#### Extract to read
## start
Moreover, these models are applied for the description of several complex phenomena for which a local approach is inappropriate or limiting.

- Peierls-Nabarro equation in elasticity ([9])
- Image processing algorithms ([7])
- Anomalous diffusion models ([3])
- Finance: description of the pricing of American options ([8])

In this setting, classical PDE theory fails because of non-locality. Yet many of the existing techniques can be tuned and adapted, although this is often a delicate matter.

#### Fractional time derivatives

We analyse the problem of controllability of fractional (in time) Partial Differential Equations. In contrast with the classical PDE control theory, when driving these systems to rest, one is required not only to control the value of the state at the final time but also the memory accumulated by the long-tail effects that the fractional derivative introduces.

As a consequence, the notion of null controllability to equilibrium needs to take into account both the state and the memory term.

In particular, [10] we consider the full controllability problem for the system

$$

\left\{\begin{array}{ll}

\partial_{t,0+}^{\alpha}\,y-Ay=Bu,& \textrm{ in }(0,+\infty)

\\

y(0)=y_0

\end{array}\right.

$$

with $A$ and $B$ two linear unbound operators and where $\partial_{t,0+}^{\alpha}$ is a classical Caputo derivative. We show that, due to the memory effects controllability cannot be achieved in finite time.

#### Fractional Schrödinger and wave equations

In [2], we analyse evolution problems involving the fractional Laplace operator $(-\Delta)^s$, $s\in(0,1)$, on a bounded $C^{1,1}$ domain $\Omega\subset\mathbb{R}^N$.
## end
#### Do this
Continue the passage on fractional differential equations, starting right after its final sentence.

#### Listed entries
## start
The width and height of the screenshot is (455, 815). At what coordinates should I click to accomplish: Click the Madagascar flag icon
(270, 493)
## end
## start
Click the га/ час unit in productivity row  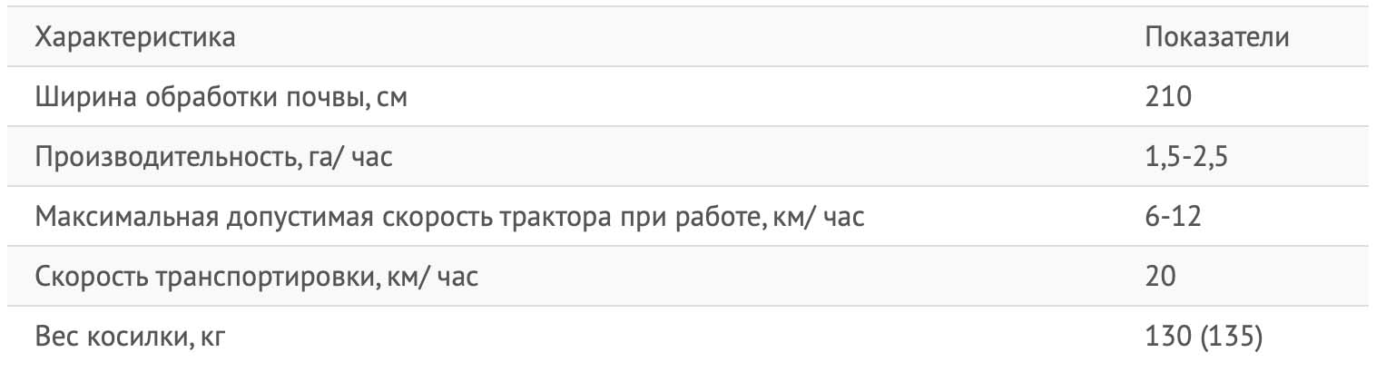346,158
## end
#### Exercise output
In particular we consider the fractional Schrödinger equation

$$

iu_t+(-\Delta)^su=0

$$

and the fractional wave equation

$$

u_{tt}+(-\Delta)^{2s}u=0.

$$

Our main goal is to study the controllability of this kind of phenomena.

**Fractional Schrödinger equation**: we assume Dirichlet homogeneous boundary conditions and we prove null controllability provided $s\geq 1/2$ and that the control is active on a neighbourhood $\omega$ of a subset of the boundary fulfilling the classical multiplier conditions. Moreover, in the limit case $s=1/2$, controllability holds only if the control time $T$ is large enough.**Fractional wave equation**: we obtain analogous controllability properties, as a direct consequence of the results for the Schrödinger equation.

#### Equations with non-local spatial terms

In [6], we study the null controllability of the following linear heat equation with spatial non-local integral terms:

$$

y_t-\Delta_y+\int_{\Omega} K(x,\xi)y(\xi,t)\,d\xi=v\chi_{\omega}.

$$

Under some analyticity assumptions on the corresponding kernel, we show that the equations is controllable. We employ compactness-uniqueness arguments in a suitable functional setting, an argument that is harder to apply for heat equations because of its very strong time irreversibility.

#### Viscoelasticity

Viscoelastic materials are those for which the behaviour combines liquid-like and solid-like characteristic ([1]).

In [4], we consider the following model of viscoelasticity, given by a wave equation with both a viscous Kelvin-Voigt and frictional damping

[latex]

\begin{equation}

y_{tt}-\Delta y-\Delta y_t+b(x)y_t=h\chi_{\omega(t)},

\end{equation}

[/latex]

in which we incorporate an internal control $h$ with a moving support. Our analysis is based on the fact that (1) can be rewritten as a system coupling a parabolic equation with an ODE. The presence of this ODE, in the case of a fixed support of the control, is responsible for the lack of controllability of the system, due to the absence of propagation in the space-like direction. Therefore, we prove the null controllability when the control region, driven by the flow of an ODE, covers all the domain.

#### Models with memory terms

In [5], we approach the control problem for the following heat equation with memory

$$

y_t-\Delta y + \int_0^t y(s)\,ds=u\chi_{\omega}(x).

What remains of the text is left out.